Tuesday, June 17, 2014

The List Goes On

Listing



When we first started dating, I thought he was the most brilliant person I'd ever met. He knew everything. I'd had a pretty dysfunctional upbringing and had missed out on a lot of my education. He filled in so many empty spots for me in regards to knowledge, dates and stuff like that.

Today, it drives me crazy. I don't know when the change happened but his brilliance drives me crazy now. I think it has to do with my yearning for an emotional connection. I want him to talk to me about us and about feelings and about stuff that I think everyone else is talking about except us. What he wants to do is known as 'LISTING'.

Listing is an attribute of aspys. I may say something like this to him. "Honey, did you see that car we just passed?"

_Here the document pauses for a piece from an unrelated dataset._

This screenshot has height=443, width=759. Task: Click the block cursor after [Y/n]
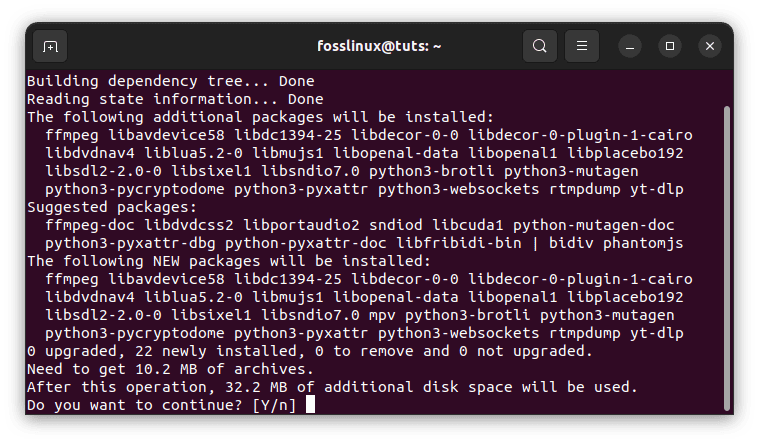pyautogui.click(x=310, y=404)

He won't just say,  "Yeah, it was cool."

No. What will happen is he'll start listing every thing he knows about that car. The type, the background on why it came to be, where it came from, the history of the concept, the history of the car itself and on and on. He'll know the designer's name and where they live and maybe what they like to eat for breakfast. I try not to ask questions anymore.

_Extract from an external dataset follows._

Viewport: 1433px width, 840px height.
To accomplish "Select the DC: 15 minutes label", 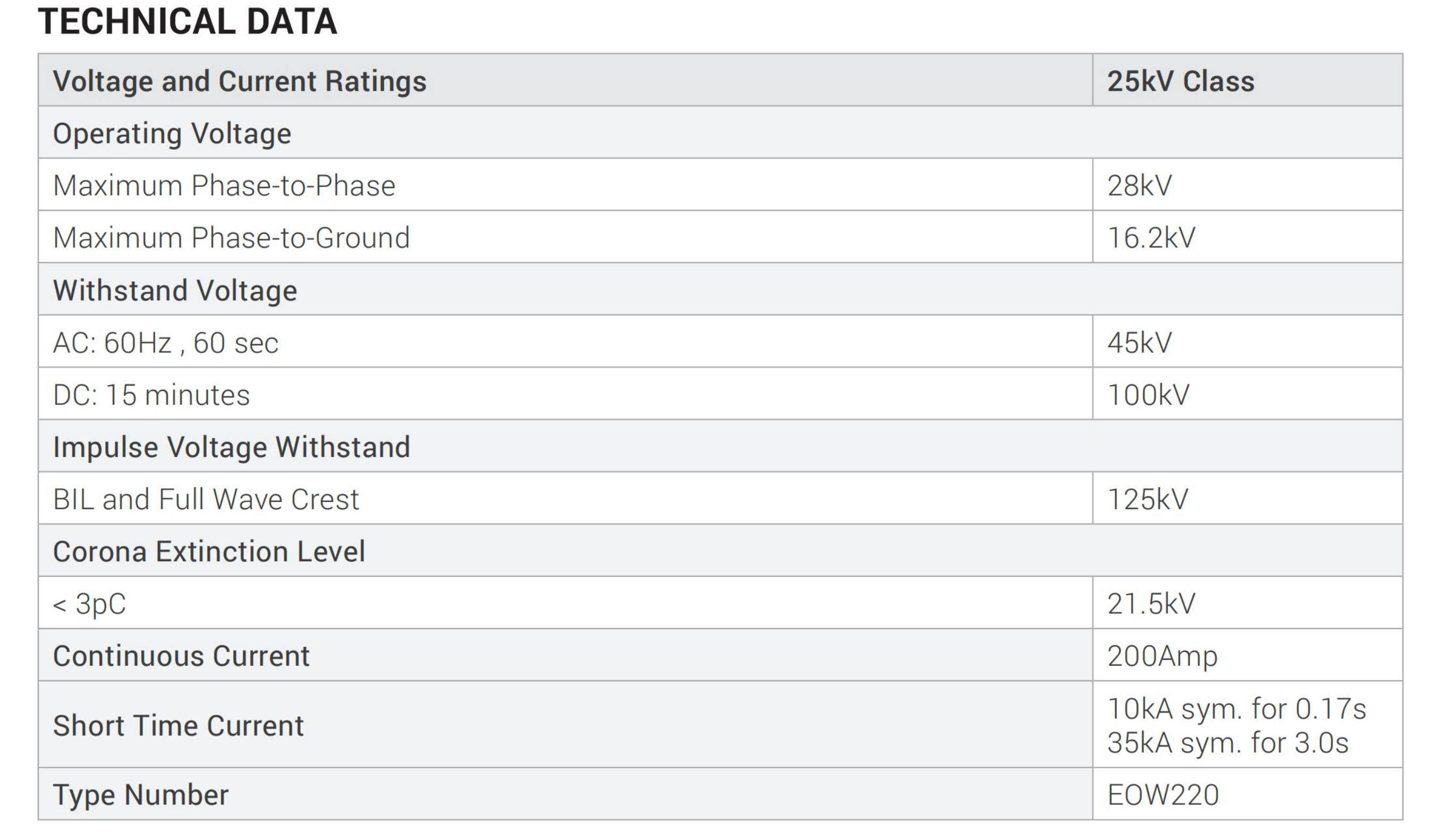I will pos(151,395).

He's not really talking to me. He's just reciting facts. I used to find this so entertaining. Not so much after ten years. The reason is because it's not balanced. I love that he knows all of this stuff. I'll even ask him, "Where did you learn this?" He'll tell me that he read it. And that will be the end of the conversation. His conversation. I don't get to be a part of it. He never interacts by asking me a question or acknowledging me in any way. He simply lists. There are days where I have patience and days when I don't.

He can spend hours researching. I've seen him stare at his computer for over 8 hours. He can read a book in 2 hours. And he stores all of the information. The problem? Since we've been married, he has jumped from subject to subject. Right now he researching history. He wants to be a writer and share this with others. The problem is that most people don't want to know all of the facts he has learned. It's just too much.

Last year, it was telescopes. Before that it was microscopes, before that, it was motorcycles. He'll learn about something and then move on when he gets bored.

I sound like a complaining and unhappy woman. I'm not really. This stuff does get to me, it's true. But I have hope. My husband's love is the sweetest love I've ever known and for that I'm willing to compromise a lot.

What I've found that works for me to get my needs met is to tell him that I want to be part of the conversation and to explain how that might occur. It's not that he doesn't love me, he just has never had anyone try to be part of his life before. We're both having to learn.